Page extract
━━━━━━━━

Cache bugs are read off the wire — in the response headers and the CDN’s cache-status line. Read each header set, predict what every tier in the chain does with it, then pick the fix a senior engineer would ship.

Goal

Practise the loop you run in every caching incident: read the directives, reason about browser vs shared-cache behaviour separately, and choose the directive that matches the data’s sharing and freshness needs.

Snippet 1 — the “secure” endpoint

GET /api/account/balance HTTP/1.1

200 OK
Cache-Control: no-cache
Content-Type: application/json
Quiz

This per-user balance endpoint ships no-cache and no ETag. What is the real behaviour, and what should it ship instead?

Snippet 2 — HTML behind a CDN

200 OK
Cache-Control: public, max-age=31536000
Content-Type: text/html; charset=utf-8
Quiz

This header is on the site's index.html, served through a CDN. What goes wrong, and what is the correct header for HTML that references content-hashed assets?

Snippet 3 — no-cache vs no-store, side by side

# Response A
Cache-Control: no-cache, private
ETag: "v9"

━━━━━━━━

Data extract
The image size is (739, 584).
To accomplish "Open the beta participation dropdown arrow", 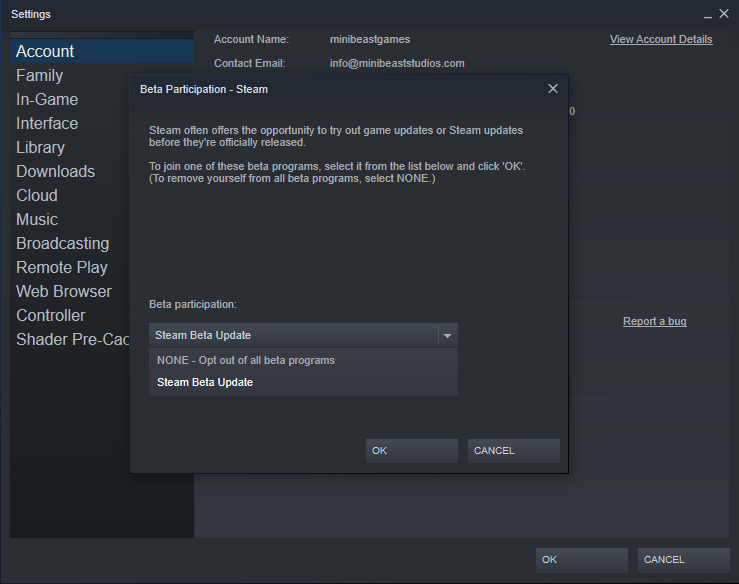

━━━━━━━━

Task prompt
Copy out the entire cache-header exercise word for word, from its first line to its last. The listing isn't needed here.

Completed exercise
Cache bugs are read off the wire — in the response headers and the CDN’s cache-status line. Read each header set, predict what every tier in the chain does with it, then pick the fix a senior engineer would ship.

Goal

Practise the loop you run in every caching incident: read the directives, reason about browser vs shared-cache behaviour separately, and choose the directive that matches the data’s sharing and freshness needs.

Snippet 1 — the “secure” endpoint

GET /api/account/balance HTTP/1.1

200 OK
Cache-Control: no-cache
Content-Type: application/json
Quiz

This per-user balance endpoint ships no-cache and no ETag. What is the real behaviour, and what should it ship instead?

Snippet 2 — HTML behind a CDN

200 OK
Cache-Control: public, max-age=31536000
Content-Type: text/html; charset=utf-8
Quiz

This header is on the site's index.html, served through a CDN. What goes wrong, and what is the correct header for HTML that references content-hashed assets?

Snippet 3 — no-cache vs no-store, side by side

# Response A
Cache-Control: no-cache, private
ETag: "v9"